Comme déjà indiqué, le principe de l'invention réside dans le fait de chauffer les effluents au sein du réacteur par utilisation de la chaleur de réaction des effluents.
En effet, en reprenant l'exemple ci-dessus le bilan enthalpique autour du réacteur montre clairement que la température au sein du réacteur est maintenue grâce à la chaleur de réaction des matières organiques.
Ce bilan est le suivant : - enthalpie entrante = enthalpie de l'effiuent après mélangeur 2 :
600 000 Kcal/h + enthalpie de 02 ( 1000 Kcal/h ) + Chaleur de réaction d'oxydation = 1 350 000 Kcal/h soit au total 1 951 000 Kcal/h ; enthalpie sortante = enthalpie gaz de réaction (460 000 Kcal/h) + perte thermique du réacteur (139 000 Kcal/h) + Enthalpie mélange
réactionnel à 2500C (1 350 000 Kcal/h) soit au total une enthalpie de 1 949 000 Kcal/h.
La courbe de la figure 3 montre la siccité des effluents à obtenir pour obtenir l' auto-combustibilité par utilisation de la chaleur de réaction en fonction de la fraction volatile (ou teneur en matières volatiles MV), ceci pour un pouvoir calorifique inférieur des MV (PCI) de 5 200 kcal/Kg de MV, pour des retours solides à 125 g/1 , à une température de réaction de 250° C, pour une température de préchauffage comprise entre 65° C et 85° C et pour une température de vapeur flash de 200° C. Clairement, tant que les effluents sont maintenus dans des conditions correspondant à la courbe de la figure 3, les effluents sont auto-combustibles.
La courbe de la figure 4 indique la quantité de vapeur récupérable par détente flash dans les mêmes conditions de PCI, de retour solides et de température de réaction qu'indiqué précédemment, pour une concentration des effluents en matières sèches (MS) de 10 % et une fraction volatile de 70 %.
Cette vapeur flash est ensuite utilisée pour réchauffer l'alimentation.

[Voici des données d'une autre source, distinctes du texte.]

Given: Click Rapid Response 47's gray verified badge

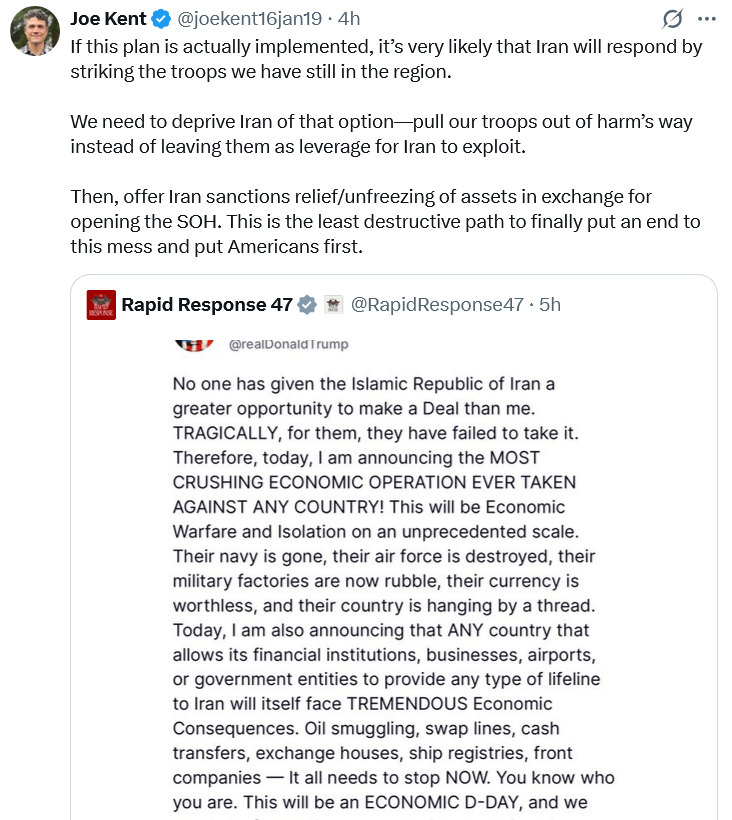Looking at the screenshot, I should pos(307,304).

La courbe de la figure 5 donne la quantité de vapeur nécessaire pour réchauffer l'alimentation.
L'ensemble de ces trois courbes montrent donc qu'à une teneur en MV et à une température de réchauffage données, correspond une concentration en MS de la boue pour apporter suffisamment de chaleur de réaction pour maintenir la température du réacteur. Elles montrent de plus que la vapeur flash produite par la détente du mélange réactionnel est largement suffisante pour assurer le réchauffage de la boue entrante à une température donnée. Ainsi, la température du réacteur est maintenue sans faire appel à de l'énergie noble et surtout sans mettre en œuvre une technologie d'échangeur avec tous les inconvénients que cela peut représenter.
Au contraire, il est encore possible de produire de l'énergie sous une forme permettant une très large gamme d'utilisation.